Could you convert every line of the items below into a Markdown table with the columns Row and Line, numbering each row and skipping blank lines? Leave out the pictures.
++++++++++
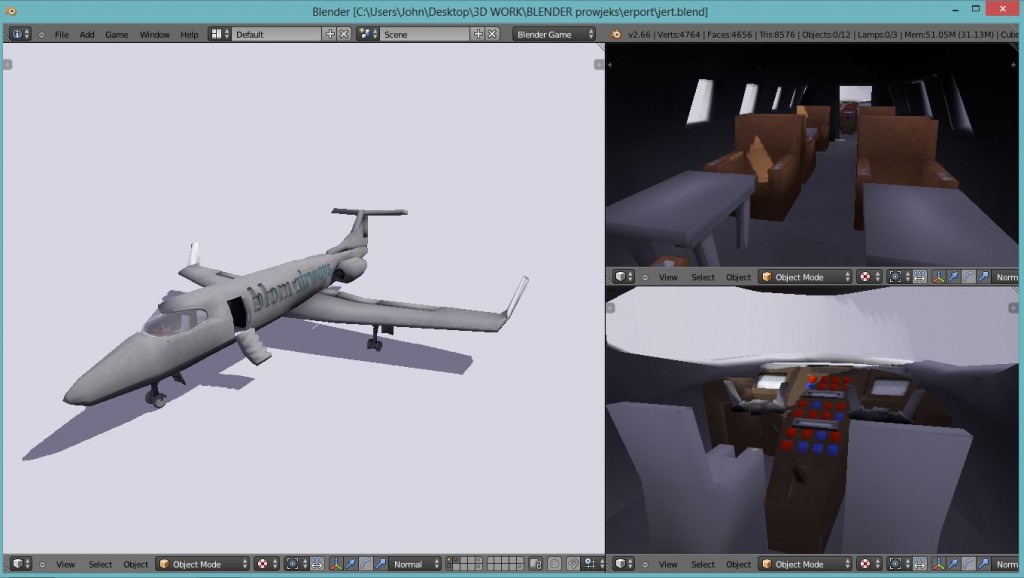Click the X button next to the Scene name
The image size is (1024, 578).
tap(490, 32)

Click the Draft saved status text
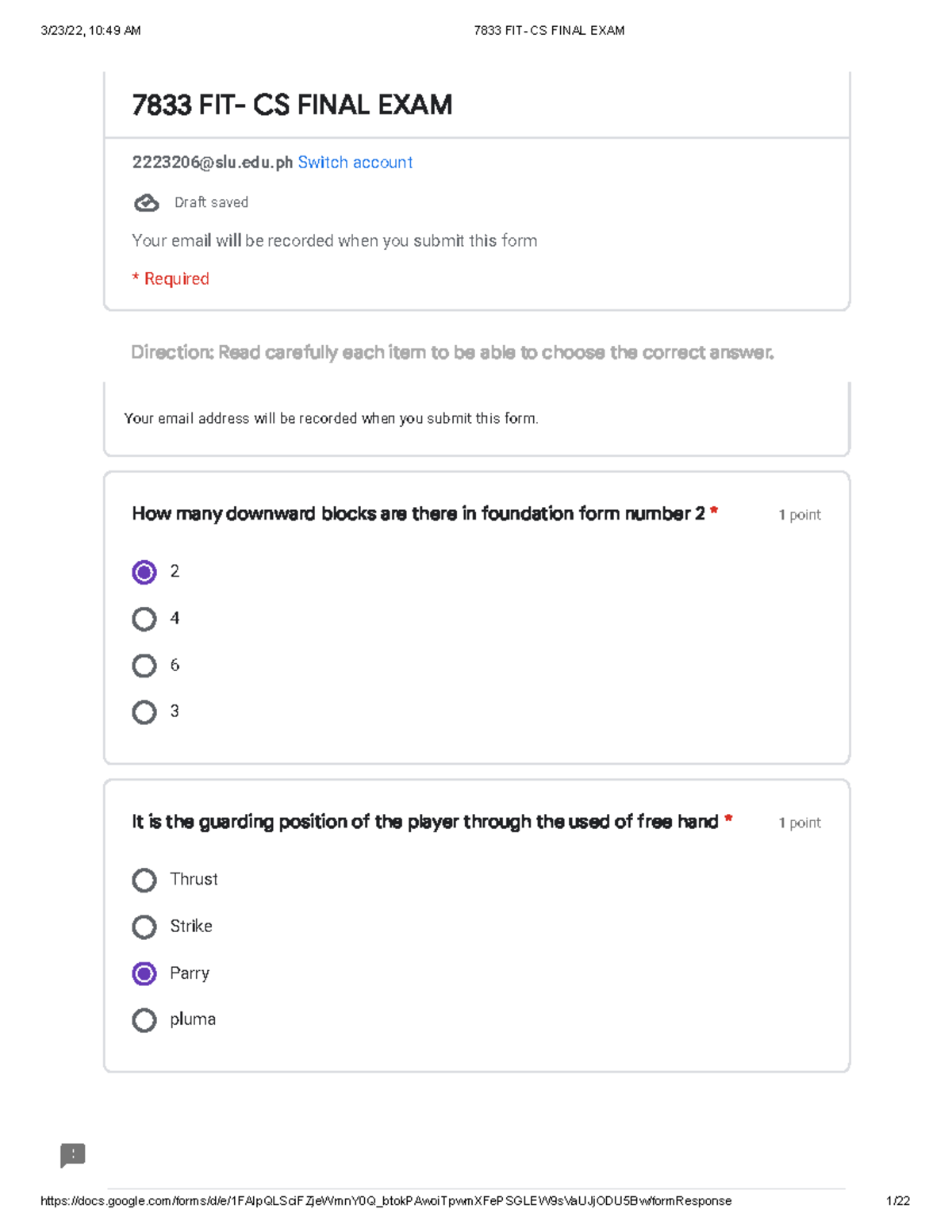(211, 203)
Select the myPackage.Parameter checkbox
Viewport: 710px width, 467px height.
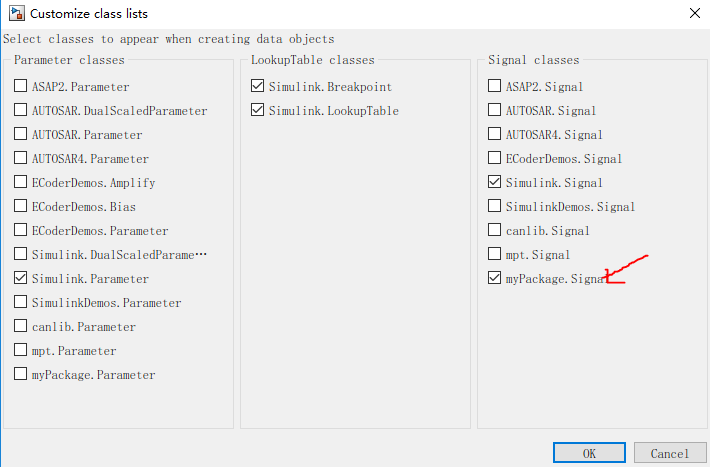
++++++++++
Solution to the exercise
| Row | Line |
|---|---|
| 1 | Click the X button next to the Scene name |
| 2 | The image size is (1024, 578). |
| 3 | tap(490, 32) |
| 4 | Click the Draft saved status text |
| 5 | (211, 203) |
| 6 | Select the myPackage.Parameter checkbox |
| 7 | Viewport: 710px width, 467px height. |